Lapse in Appropriations

The first part of 2019 was especially challenging for the Judiciary, during the 35-day lapse in appropriations that resulted when Congress and the White House failed to complete work on the fiscal year 2019 appropriations bills.  The federal court system was able to remain in operation and meet payroll obligations to its estimated 30,000 employees through careful financial management and reallocation of existing funds. The Judiciary used a multi-pronged strategy of deferring non-critical operating costs and using court filing fees and other available balances.

Many priority projects were delayed or put on hold during the funding lapse to focus efforts on keeping the courts open.  A team of Judiciary subject-matter experts developed the strategy, then assessed the status of funding each day. Court staff across the country took extraordinary steps to cut costs to make as much funding available as possible to keep the courts operating.  Detailed guidance for operating during the lapse was made available by the Administrative Office of the U.S. Courts (AO) on the Judiciary’s intranet.  Clear and timely communications, in addition to feedback and support from the courts, were critical to mobilizing the branch-wide efforts.

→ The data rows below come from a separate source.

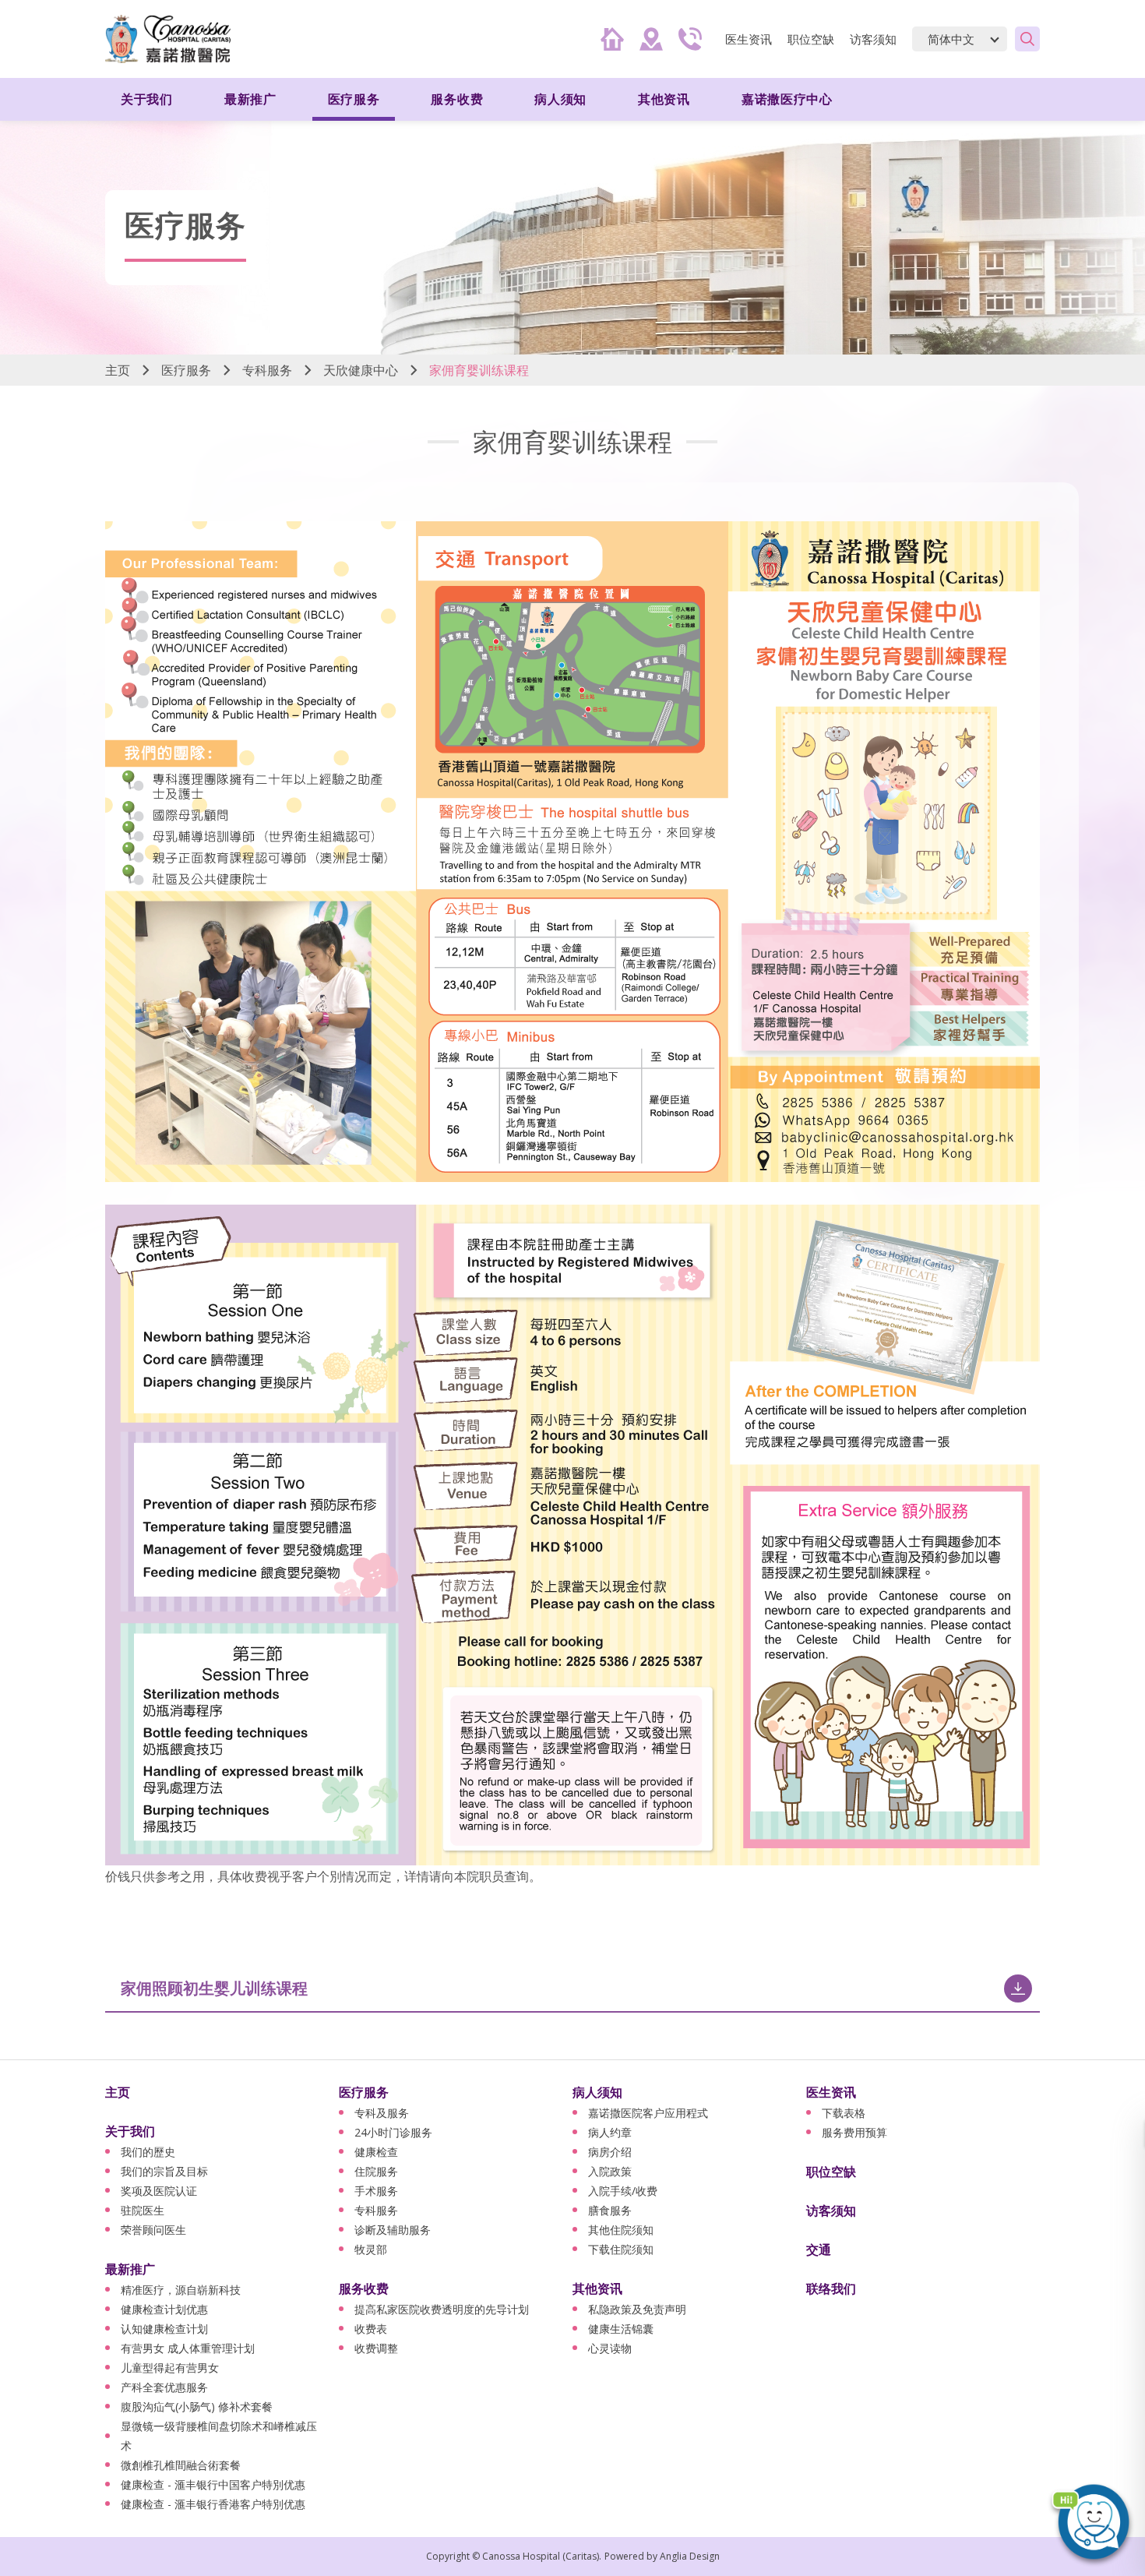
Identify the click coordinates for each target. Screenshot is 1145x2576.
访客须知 (873, 39)
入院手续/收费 (622, 2190)
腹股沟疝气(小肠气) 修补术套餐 (197, 2406)
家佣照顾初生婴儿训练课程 (214, 1988)
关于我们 (130, 2131)
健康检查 (376, 2151)
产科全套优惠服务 (164, 2387)
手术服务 (376, 2190)
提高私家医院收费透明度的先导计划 (441, 2309)
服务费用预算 (854, 2132)
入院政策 (610, 2171)
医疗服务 (186, 370)
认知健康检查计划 (164, 2328)
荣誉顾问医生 (153, 2229)
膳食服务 (610, 2210)
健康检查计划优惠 (164, 2309)
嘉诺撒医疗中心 (787, 99)
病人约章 (610, 2132)
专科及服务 (381, 2112)
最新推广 (130, 2269)
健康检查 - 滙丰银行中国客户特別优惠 (213, 2484)
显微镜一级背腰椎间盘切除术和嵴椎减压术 (219, 2436)
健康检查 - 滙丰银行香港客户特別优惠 (213, 2504)
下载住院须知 (621, 2249)
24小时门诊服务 (393, 2132)
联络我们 (831, 2288)
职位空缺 (810, 39)
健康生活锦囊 (621, 2328)
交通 (818, 2249)
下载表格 (843, 2112)
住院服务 (376, 2171)
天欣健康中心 (360, 370)
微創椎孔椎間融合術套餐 (181, 2465)
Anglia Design (690, 2556)
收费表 (370, 2328)
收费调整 (376, 2348)
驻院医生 (142, 2210)
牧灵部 (370, 2249)
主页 (117, 370)
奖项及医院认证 (159, 2190)
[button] (1090, 2521)
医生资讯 (831, 2092)
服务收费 (364, 2288)
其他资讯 (597, 2288)
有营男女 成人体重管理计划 (188, 2348)
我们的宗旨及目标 (164, 2171)
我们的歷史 (148, 2151)
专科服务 (267, 370)
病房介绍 (610, 2151)
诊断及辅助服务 (392, 2229)
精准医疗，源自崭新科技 (181, 2289)
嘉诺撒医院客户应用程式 (648, 2112)
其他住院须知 (621, 2229)
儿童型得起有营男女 (170, 2367)
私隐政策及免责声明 (637, 2309)
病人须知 (597, 2092)
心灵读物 (610, 2348)
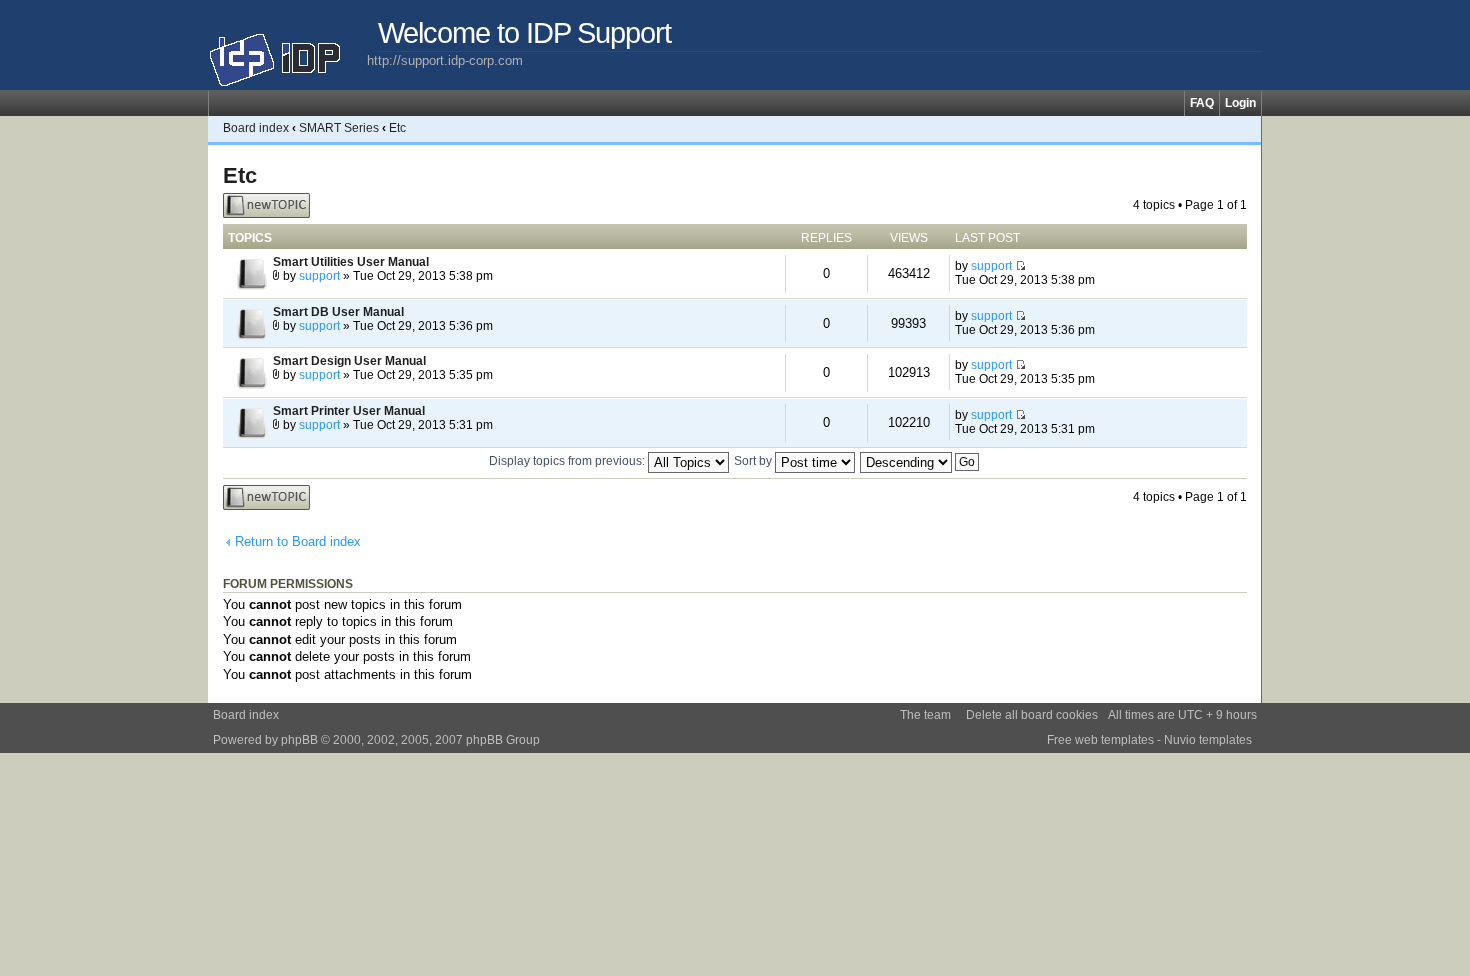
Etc (397, 128)
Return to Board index (298, 541)
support (319, 276)
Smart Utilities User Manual (351, 262)
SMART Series (339, 128)
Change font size (1246, 128)
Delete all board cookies (1032, 715)
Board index (256, 128)
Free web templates (1100, 740)
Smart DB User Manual (338, 312)
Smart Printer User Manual (349, 411)
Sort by (754, 461)
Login (1240, 103)
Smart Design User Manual (349, 361)
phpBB (299, 740)
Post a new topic (253, 205)
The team (925, 715)
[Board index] (287, 52)
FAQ (1202, 103)
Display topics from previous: (568, 461)
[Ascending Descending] (920, 461)
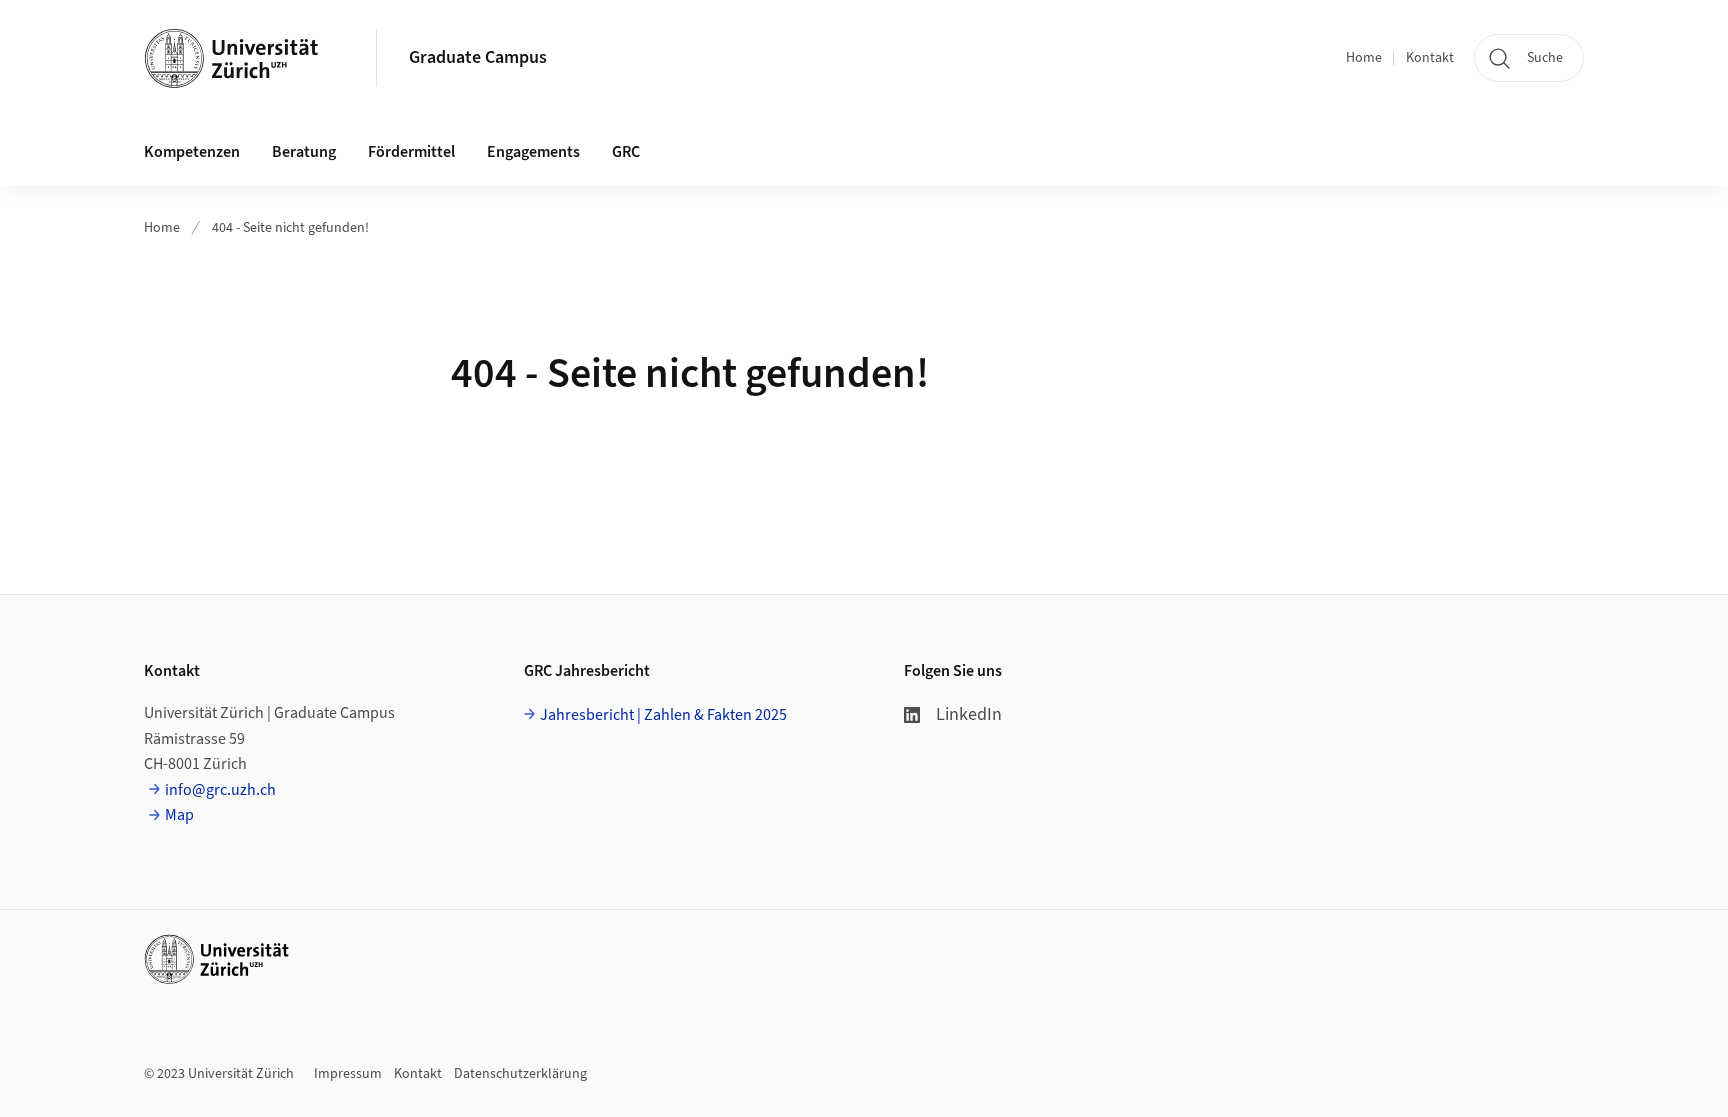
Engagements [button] (533, 152)
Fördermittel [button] (411, 152)
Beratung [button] (304, 152)
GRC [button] (626, 152)
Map (179, 815)
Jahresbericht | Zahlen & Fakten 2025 (663, 715)
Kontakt (1430, 58)
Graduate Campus (478, 57)
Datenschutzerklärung (520, 1074)
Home (1364, 58)
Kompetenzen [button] (192, 152)
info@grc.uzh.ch (220, 790)
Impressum (348, 1074)
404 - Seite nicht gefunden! (290, 228)
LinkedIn (969, 714)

After more than a month without new appropriations, the Judiciary had exhausted nearly all available resources and was poised for an orderly shutdown of operations.  Fortunately, the lapse ended on Jan. 25, after Congress and the White House agreed on funding levels for the government. In a February memorandum to the courts after the shutdown ended, AO Director James C. Duff wrote, “The efforts of the entire branch demonstrate public service at its best.”